▼
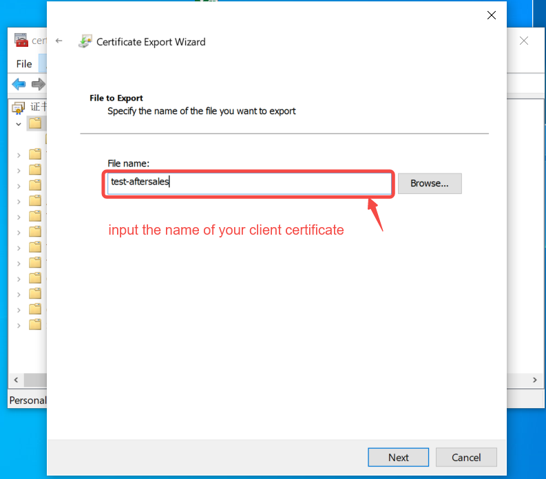Select the last folder icon in tree
Screen dimensions: 546x479
click(35, 324)
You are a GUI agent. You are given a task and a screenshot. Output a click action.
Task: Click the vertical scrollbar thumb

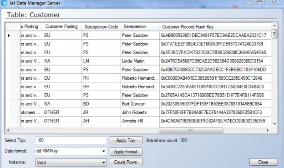coord(274,34)
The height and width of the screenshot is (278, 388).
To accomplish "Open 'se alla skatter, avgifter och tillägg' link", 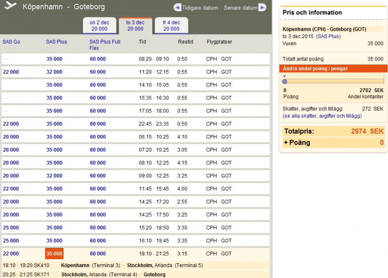I will coord(322,116).
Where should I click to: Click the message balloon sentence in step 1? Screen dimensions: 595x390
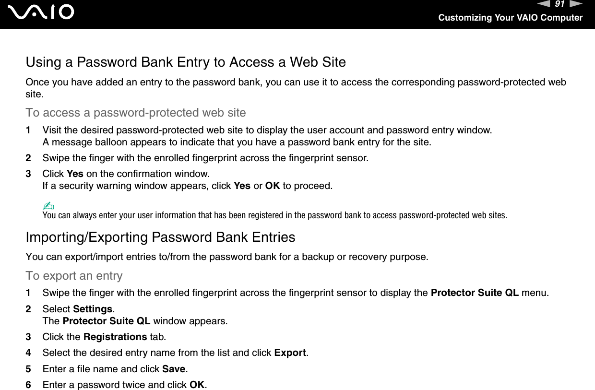[x=237, y=142]
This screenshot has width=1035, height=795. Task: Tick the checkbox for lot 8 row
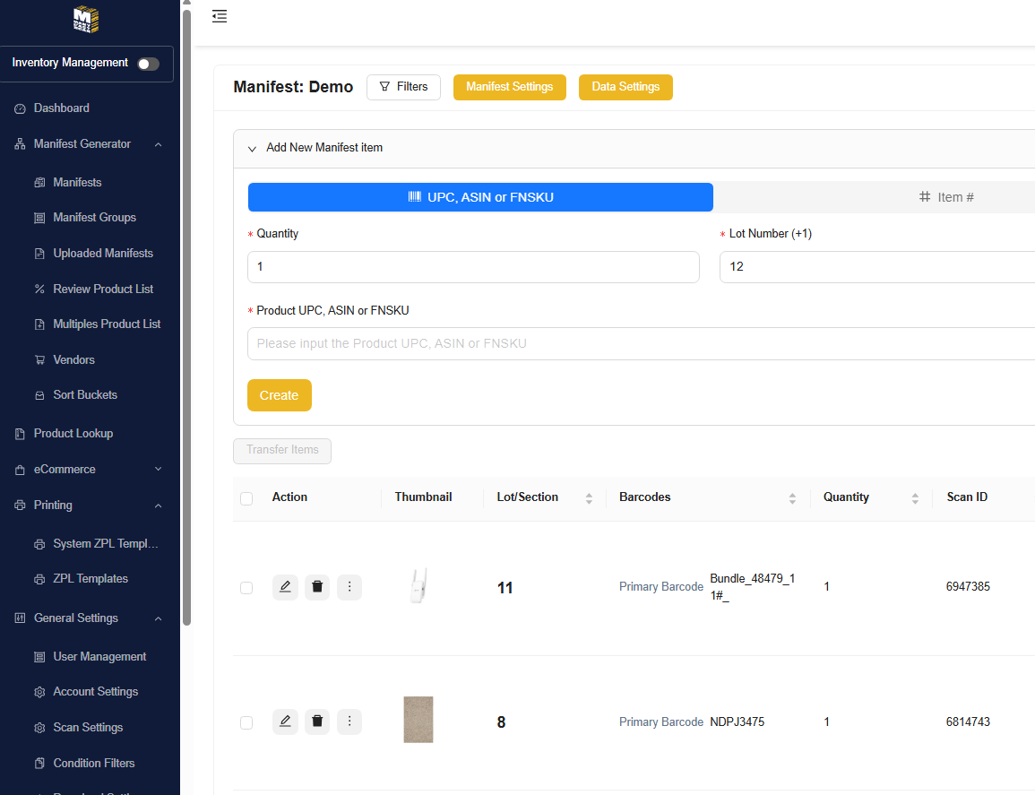click(246, 722)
▲
Find the line with "This screenshot has" in the listing and extract it and all lines after it through the end, exactly, without the pictures.

> _Output of the task_:
This screenshot has width=1035, height=795. Task: Tick the checkbox for lot 8 row
click(246, 722)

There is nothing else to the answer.